Time Trial Performance Is Sensitive to Low-Volume Autologous Blood Transfusion / Jacob Bejder, Andreas Breenfeldt Andersen, Sara Amalie Solheim, Mikkel Gybel-Brask, Niels H. Secher, Pär I. Johansson, Nikolai Baastrup Nordsborg. - (Medicine and science in sports and exercise (2018) 6 november).
- PMID: 30407276.
- DOI: 10.1249/MSS.0000000000001837
This study tested the hypothesis that autologous blood transfusion (ABT) of ~50% of the red blood cells (RBCs) from a standard 450 ml phlebotomy would increase mean power in a cycling time trial. Additionally, the study investigated whether further ABT of RBCs obtained from another 450 ml phlebotomy would increase repeated cycling sprint ability.
In a randomized, double-blind, placebo-controlled crossover design (3-month wash-out), nine highly trained male subjects donated two 450 ml blood bags each (BT-trial) or were sham phlebotomized (PLA-trial). Four weeks later, a 650 kcal time trial (n=7) was performed three days before and 2 h after receiving either ~50% (135 ml) of the RBCs or a sham transfusion. On the following day, transfusion of RBCs (235 ml) from the second donation or sham transfusion was completed. A 4×30 s all-out cycling sprint interspersed by 4 min of recovery was performed six days before and three days after the second ABT (n=9).

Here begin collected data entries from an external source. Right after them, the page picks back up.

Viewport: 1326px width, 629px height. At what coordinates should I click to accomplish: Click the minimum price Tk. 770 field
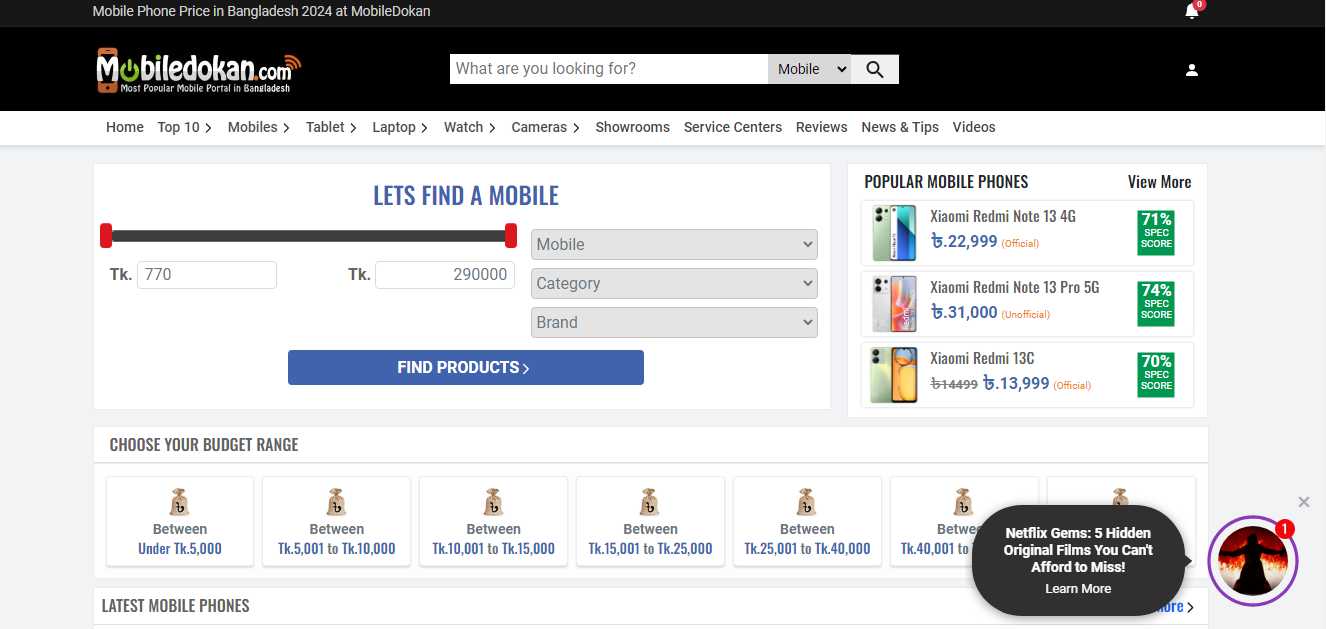pyautogui.click(x=207, y=275)
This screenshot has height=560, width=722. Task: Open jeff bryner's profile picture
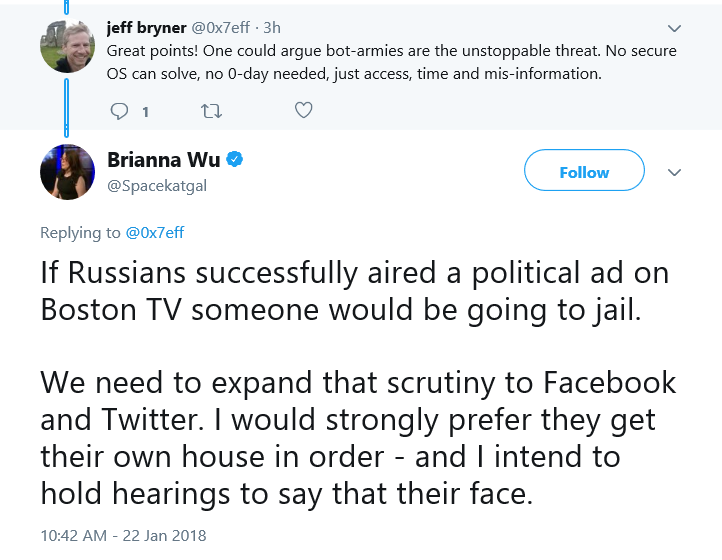(x=67, y=46)
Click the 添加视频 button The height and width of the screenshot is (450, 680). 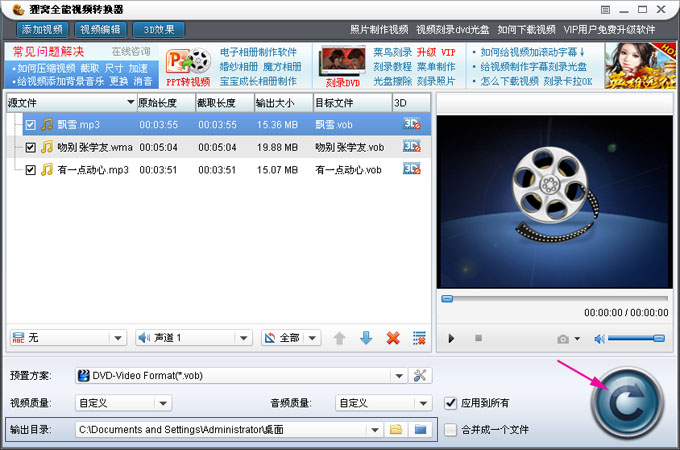(42, 29)
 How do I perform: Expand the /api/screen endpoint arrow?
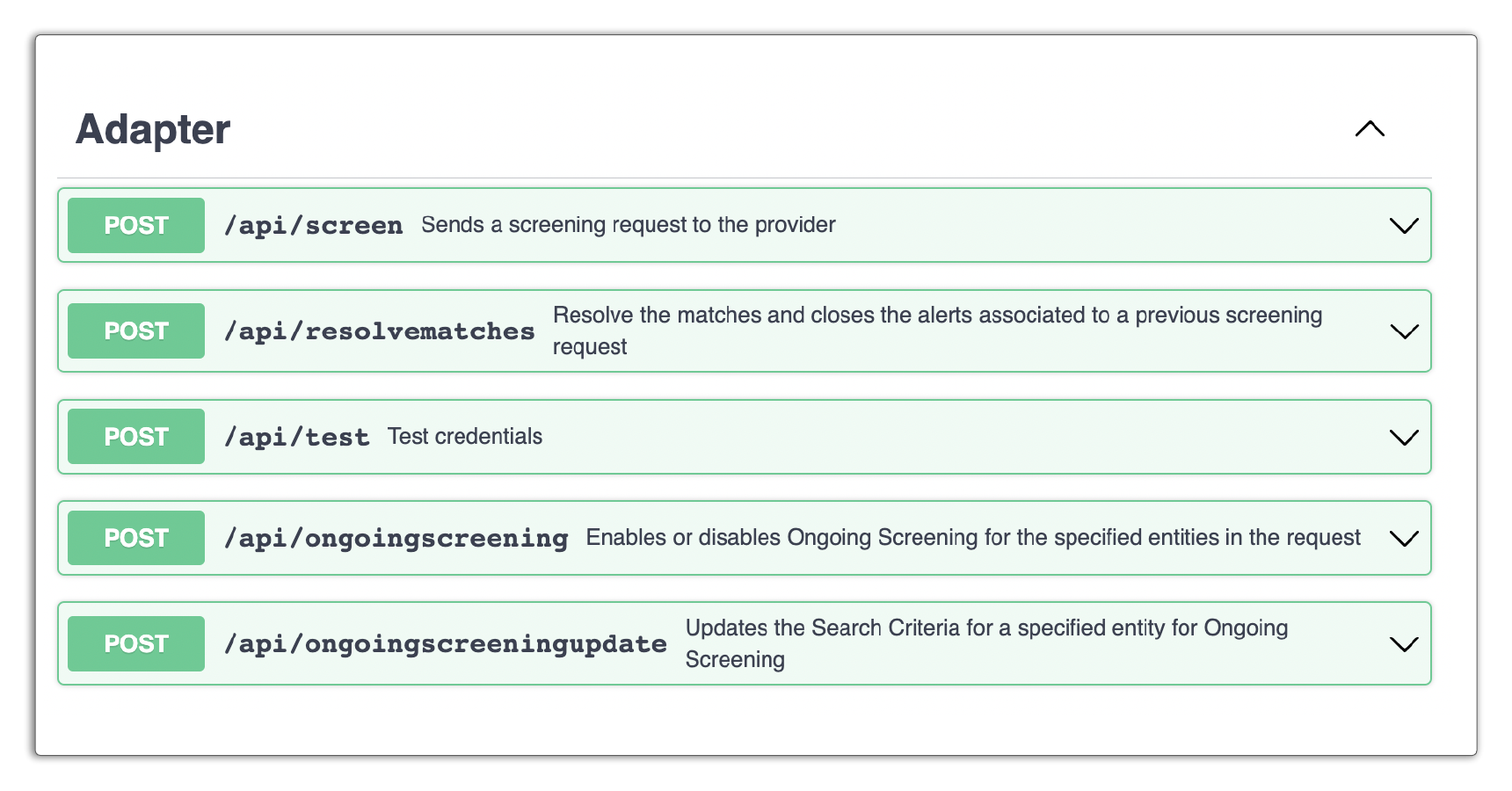(x=1404, y=226)
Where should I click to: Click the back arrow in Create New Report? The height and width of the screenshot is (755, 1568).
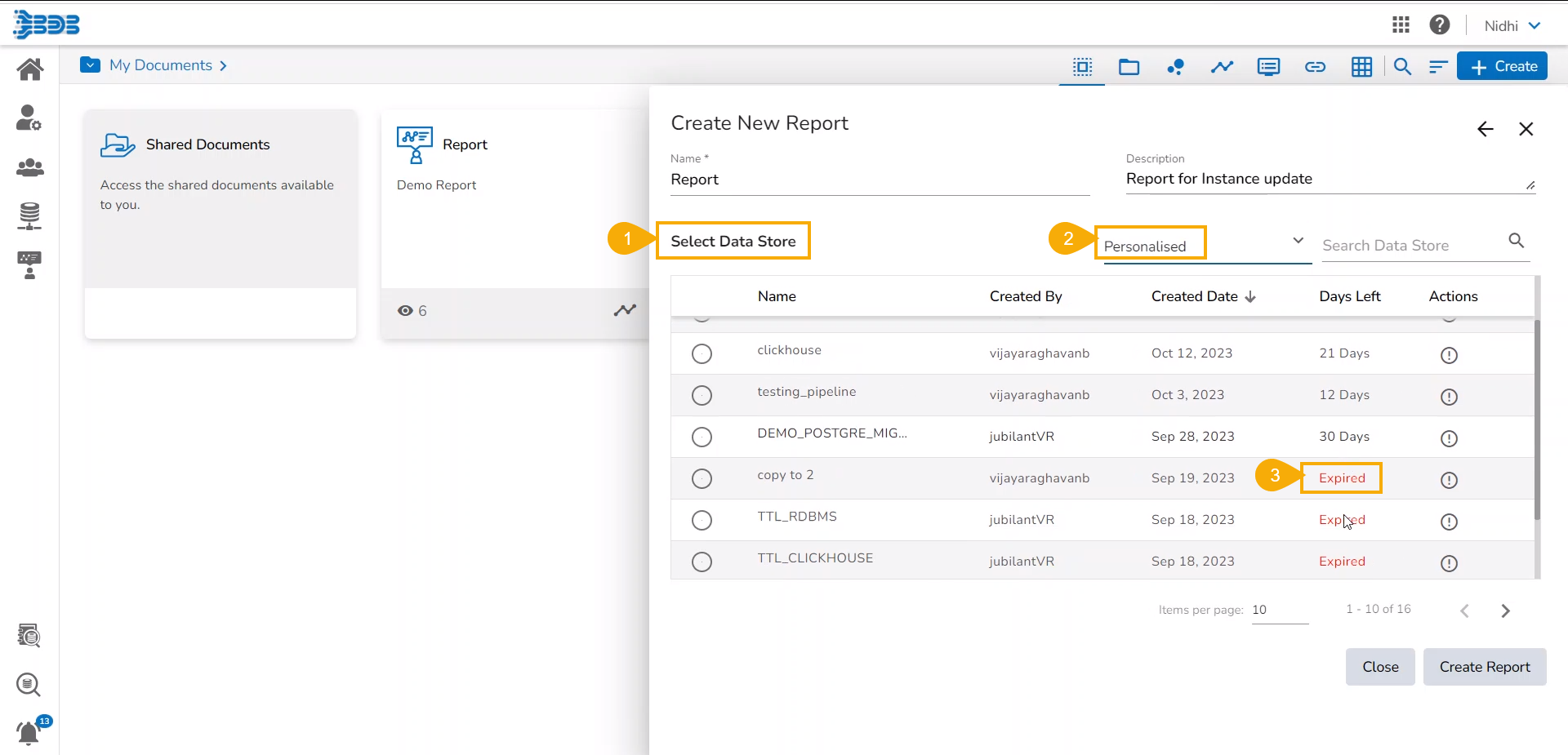tap(1485, 129)
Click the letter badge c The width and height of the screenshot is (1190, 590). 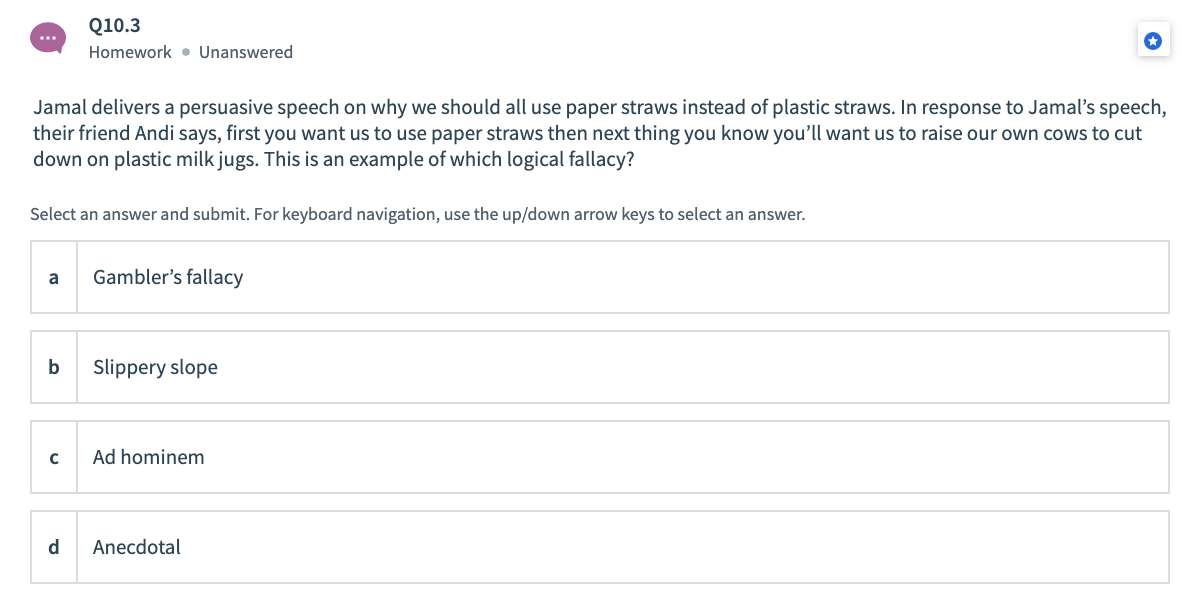click(53, 457)
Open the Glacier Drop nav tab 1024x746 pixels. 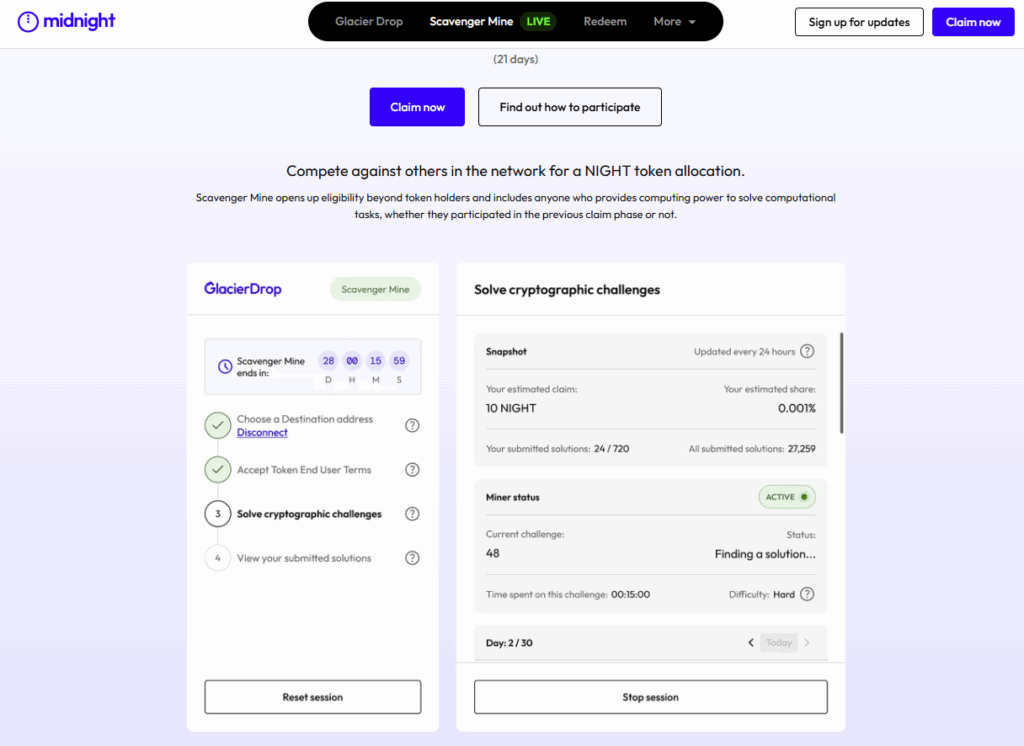368,21
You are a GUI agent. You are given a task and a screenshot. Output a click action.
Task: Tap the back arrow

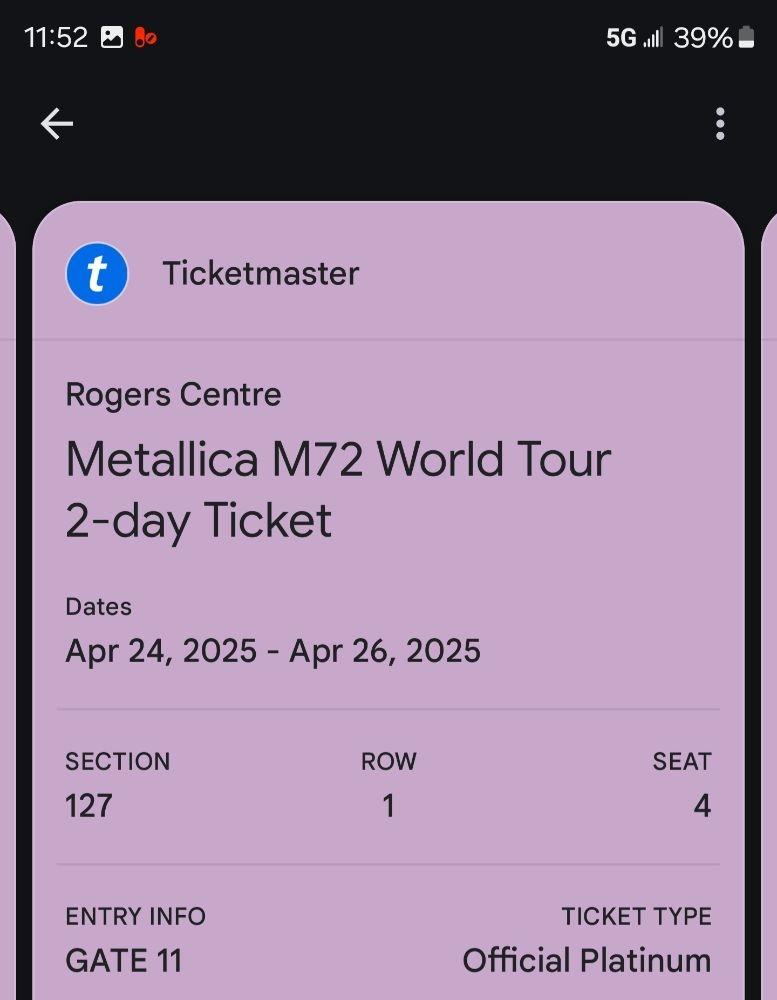point(57,124)
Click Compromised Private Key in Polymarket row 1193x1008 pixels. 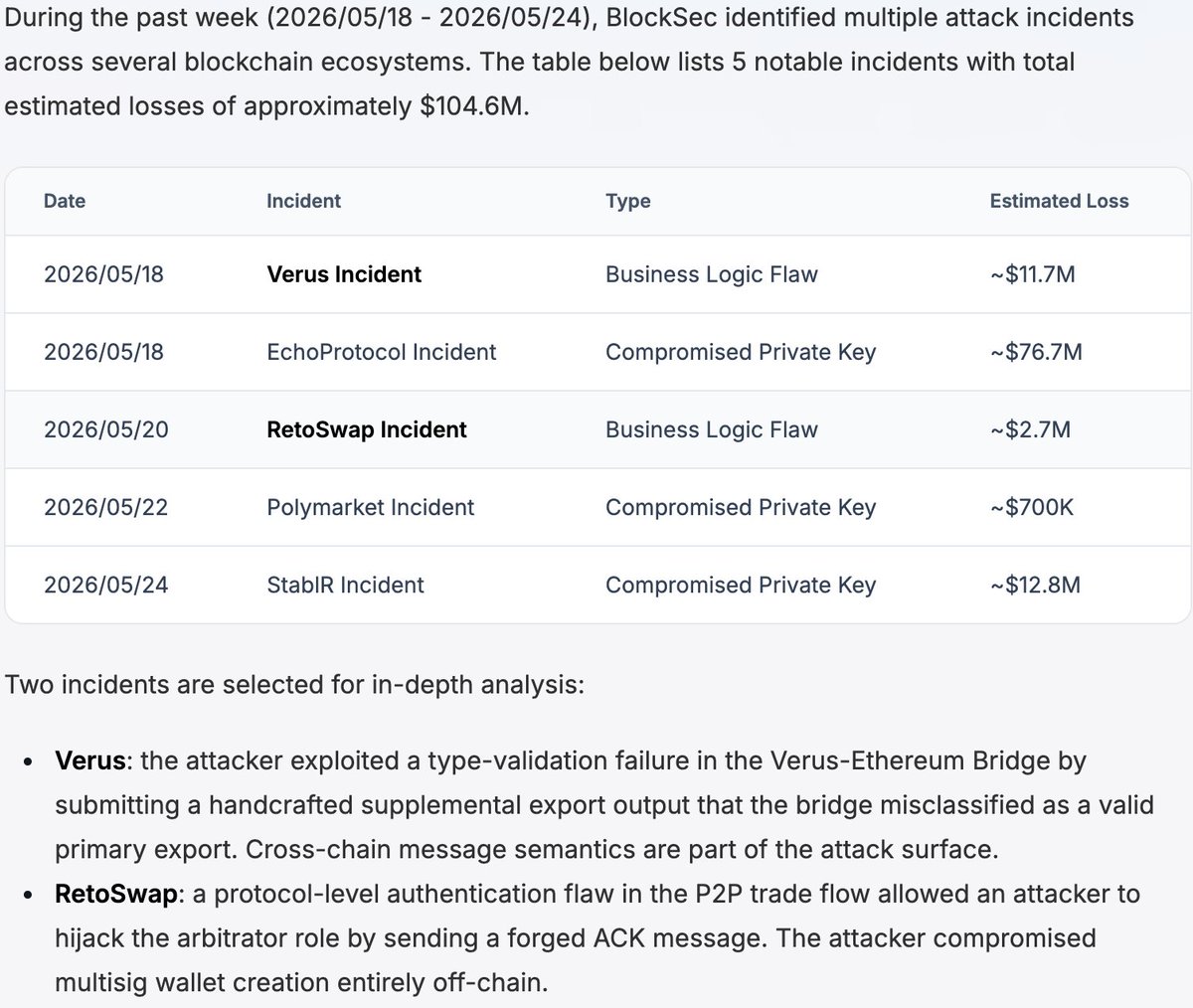[x=741, y=507]
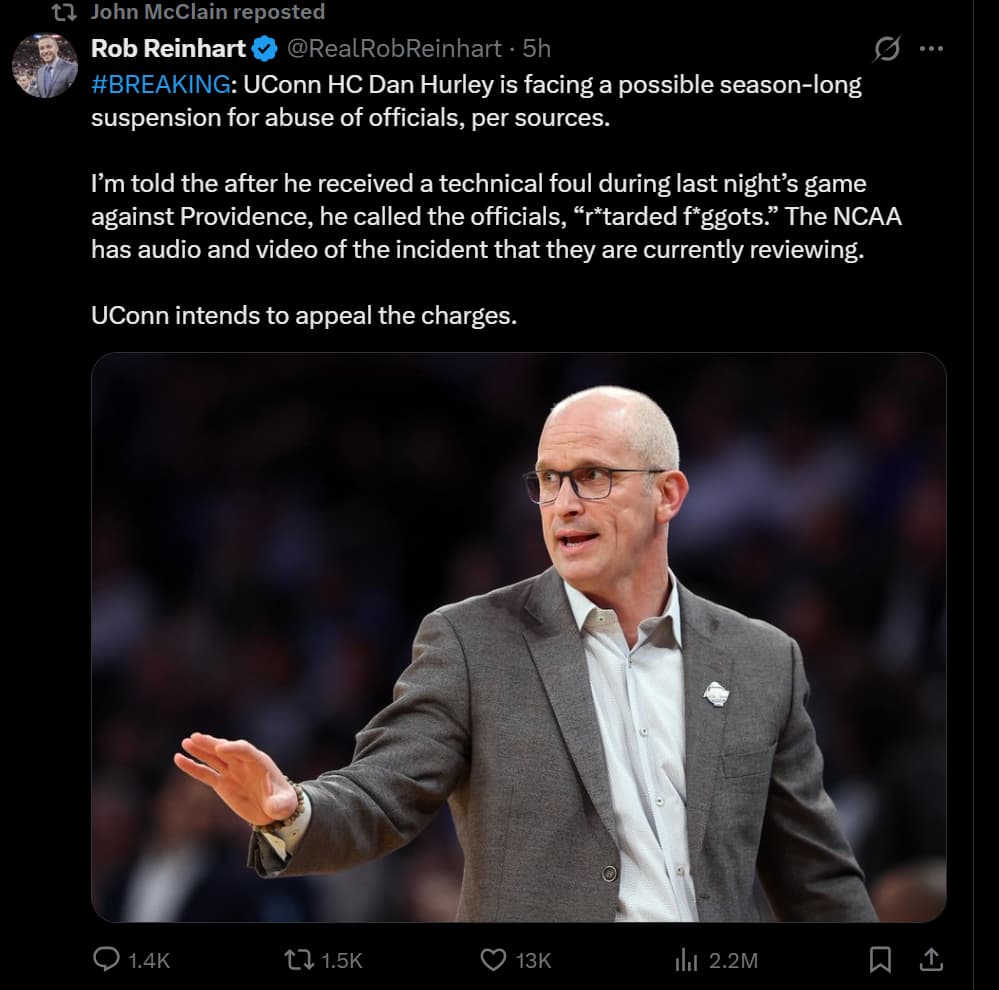Viewport: 999px width, 990px height.
Task: Like the post with the heart icon
Action: 493,960
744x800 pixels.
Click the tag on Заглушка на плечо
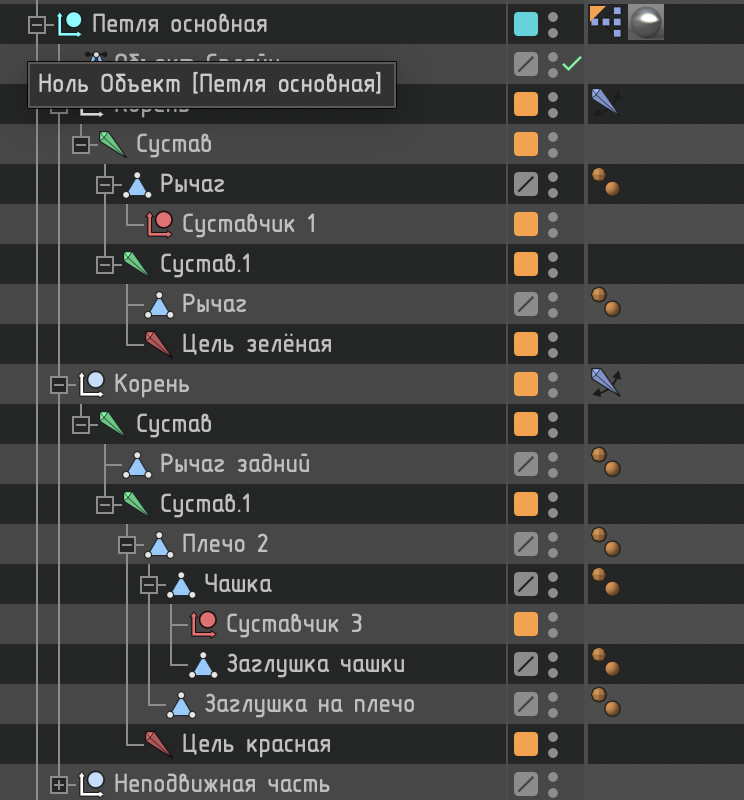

The mean power was increased in time trials from before to after transfusion (P<0.05) in BT (213±35 vs. 223±38 W; mean±SD) but not in PLA (223±42 vs. 224±46 W). In contrast, the mean power output across the four 30 s sprint bouts remained similar in BT (639±35 vs. 644±26 W) and PLA (638±43 vs. 639±25 W).
ABT of only ~135 ml of RBCs is sufficient to increase mean power in a 650 kcal cycling time trial by ~5% in highly trained men. In contrast, a combined high-volume transfusion of ~135 and ~235 ml of RBCs does not alter 4×30 s all-out cycling performance interspersed with 4 min of recovery.